Problem details: Locate the string "green" in the listing below. Copy every line where it is found.

Start of Supplied records

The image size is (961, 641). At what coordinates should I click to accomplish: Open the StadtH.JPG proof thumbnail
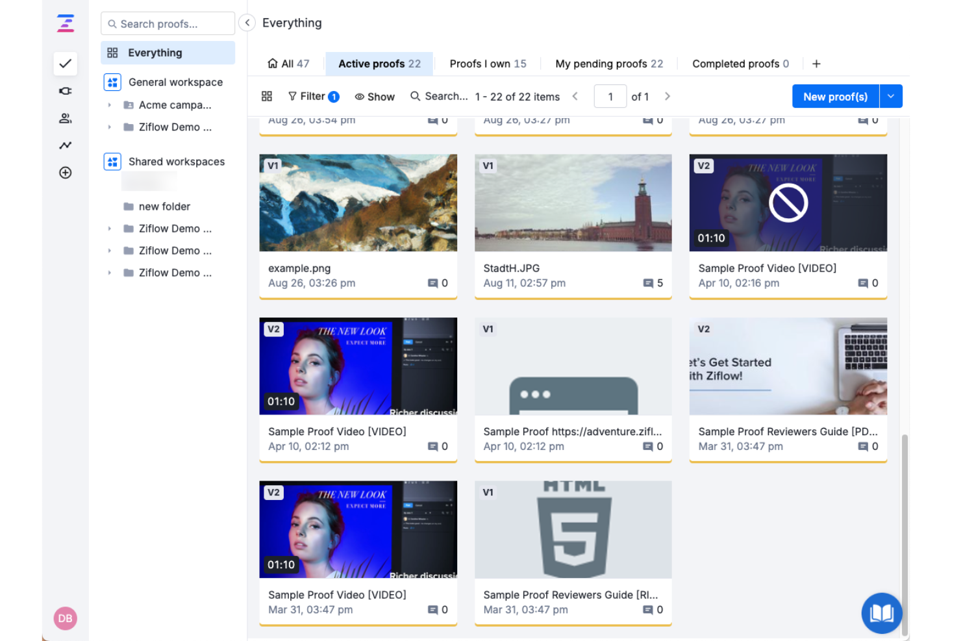(x=573, y=203)
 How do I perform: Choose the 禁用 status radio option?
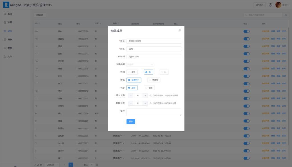[149, 88]
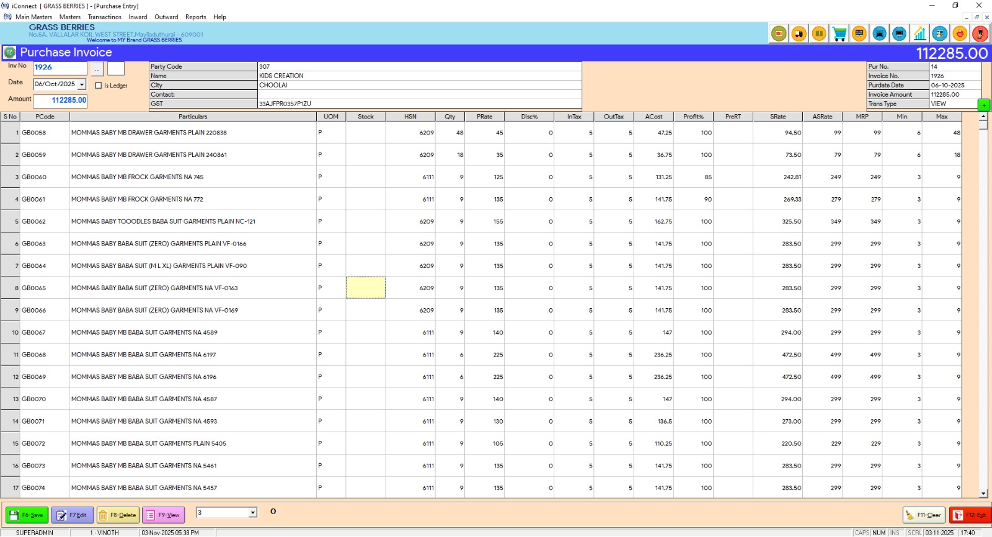Click the piggy bank toolbar icon
The image size is (992, 537).
pos(960,34)
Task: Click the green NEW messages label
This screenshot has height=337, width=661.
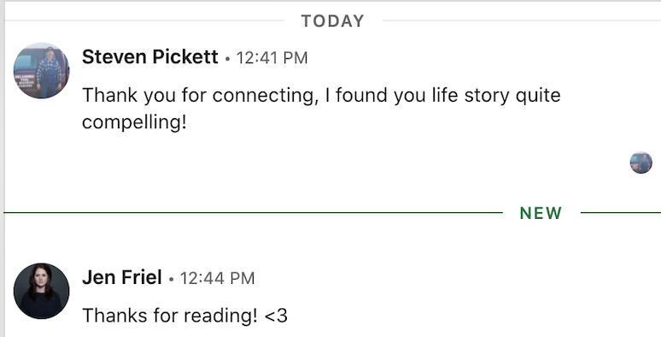Action: click(541, 213)
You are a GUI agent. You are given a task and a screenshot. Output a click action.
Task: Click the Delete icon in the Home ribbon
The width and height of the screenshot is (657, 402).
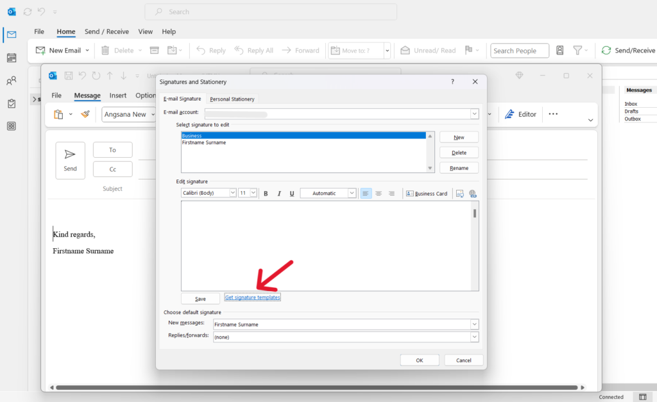[104, 50]
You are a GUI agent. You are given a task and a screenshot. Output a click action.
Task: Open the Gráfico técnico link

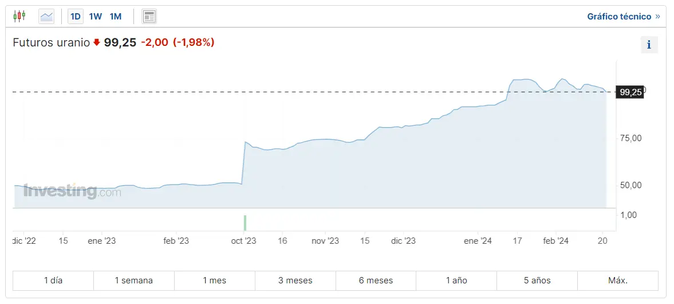pos(619,17)
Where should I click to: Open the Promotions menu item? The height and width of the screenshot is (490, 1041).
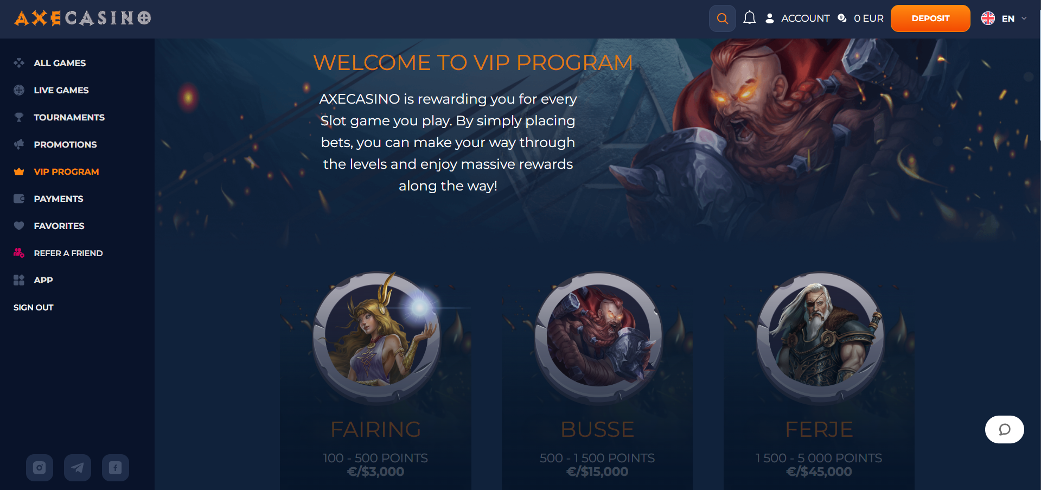pyautogui.click(x=65, y=144)
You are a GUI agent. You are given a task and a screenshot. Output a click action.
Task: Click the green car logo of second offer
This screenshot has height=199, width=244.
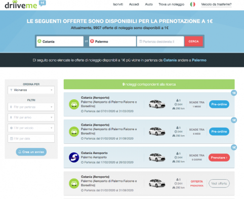[x=74, y=132]
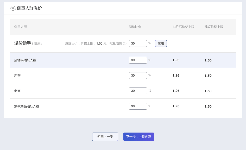
Task: Go back with the 返回上一步 button
Action: click(105, 137)
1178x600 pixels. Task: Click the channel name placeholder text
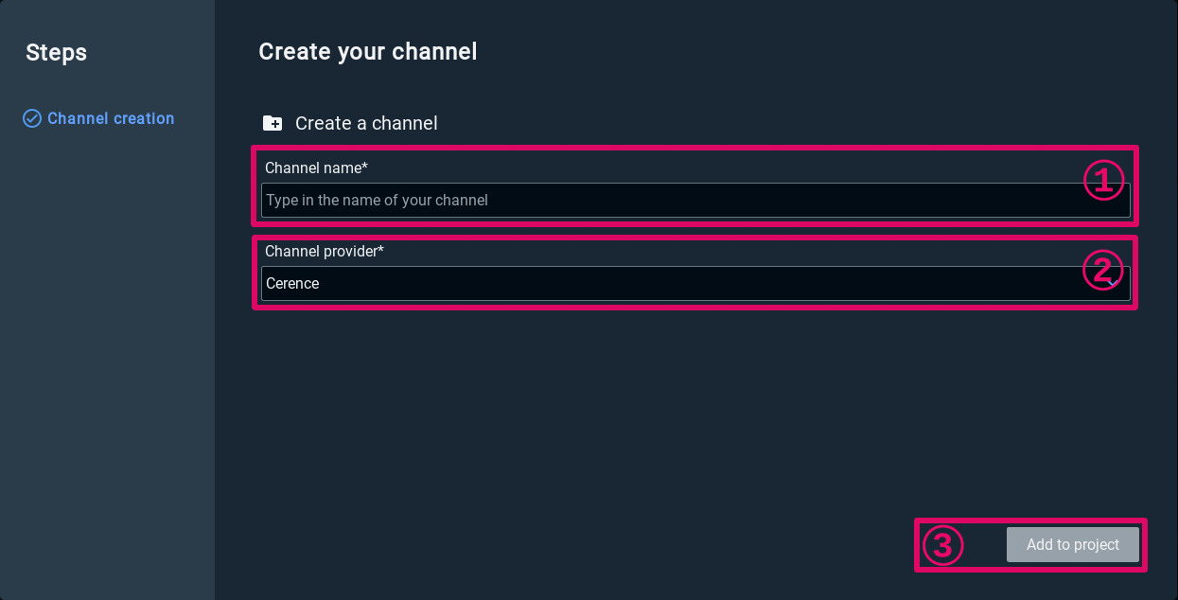pyautogui.click(x=377, y=201)
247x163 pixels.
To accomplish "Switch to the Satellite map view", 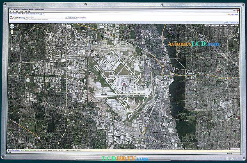I will pos(229,25).
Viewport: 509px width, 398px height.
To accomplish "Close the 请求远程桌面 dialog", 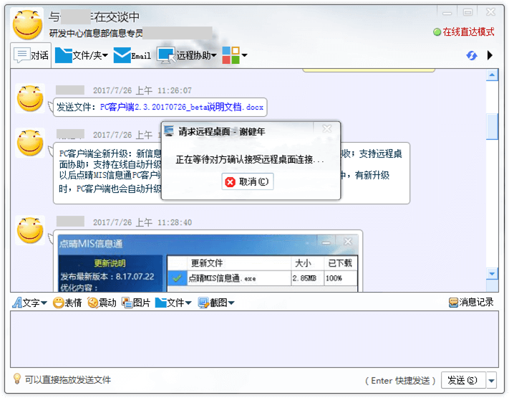I will [326, 130].
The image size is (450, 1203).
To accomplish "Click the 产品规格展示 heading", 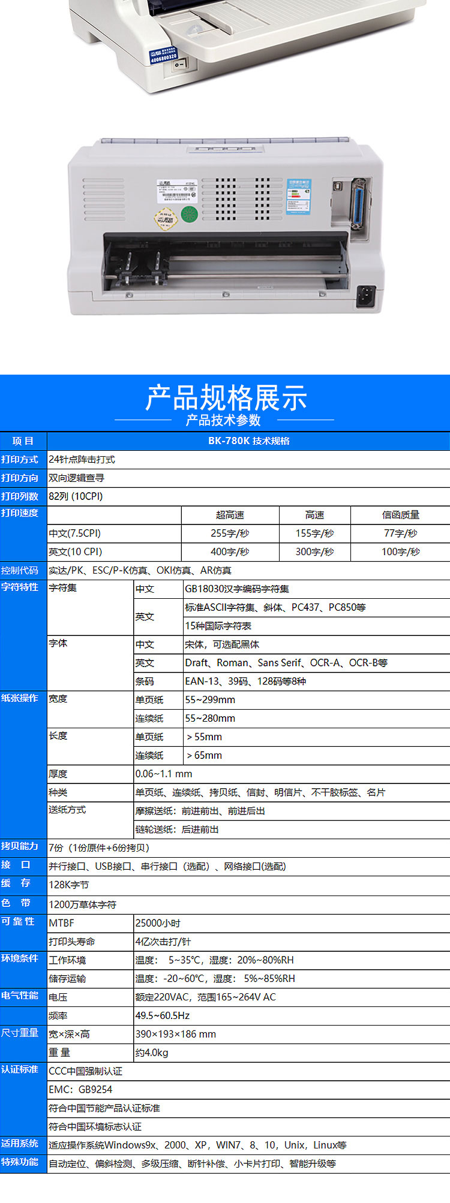I will point(225,398).
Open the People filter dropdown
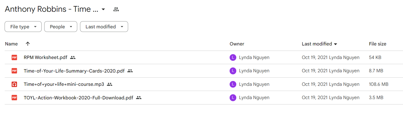This screenshot has height=117, width=403. point(61,27)
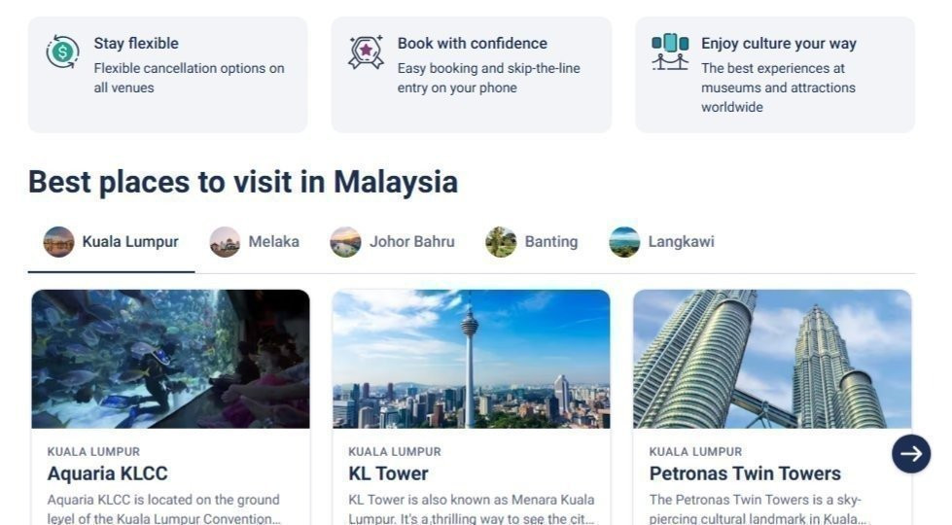Click the Aquaria KLCC aquarium photo
Screen dimensions: 952x525
pyautogui.click(x=170, y=359)
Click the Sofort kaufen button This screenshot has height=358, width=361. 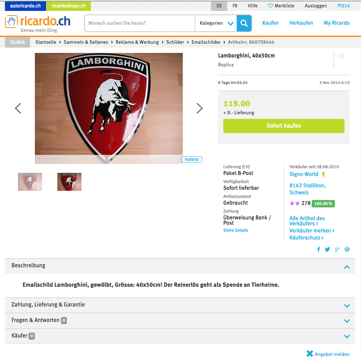click(284, 126)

End of Supplied records

Written answer:
Task: Click the green NEW messages label
Task: Click the green car logo of second offer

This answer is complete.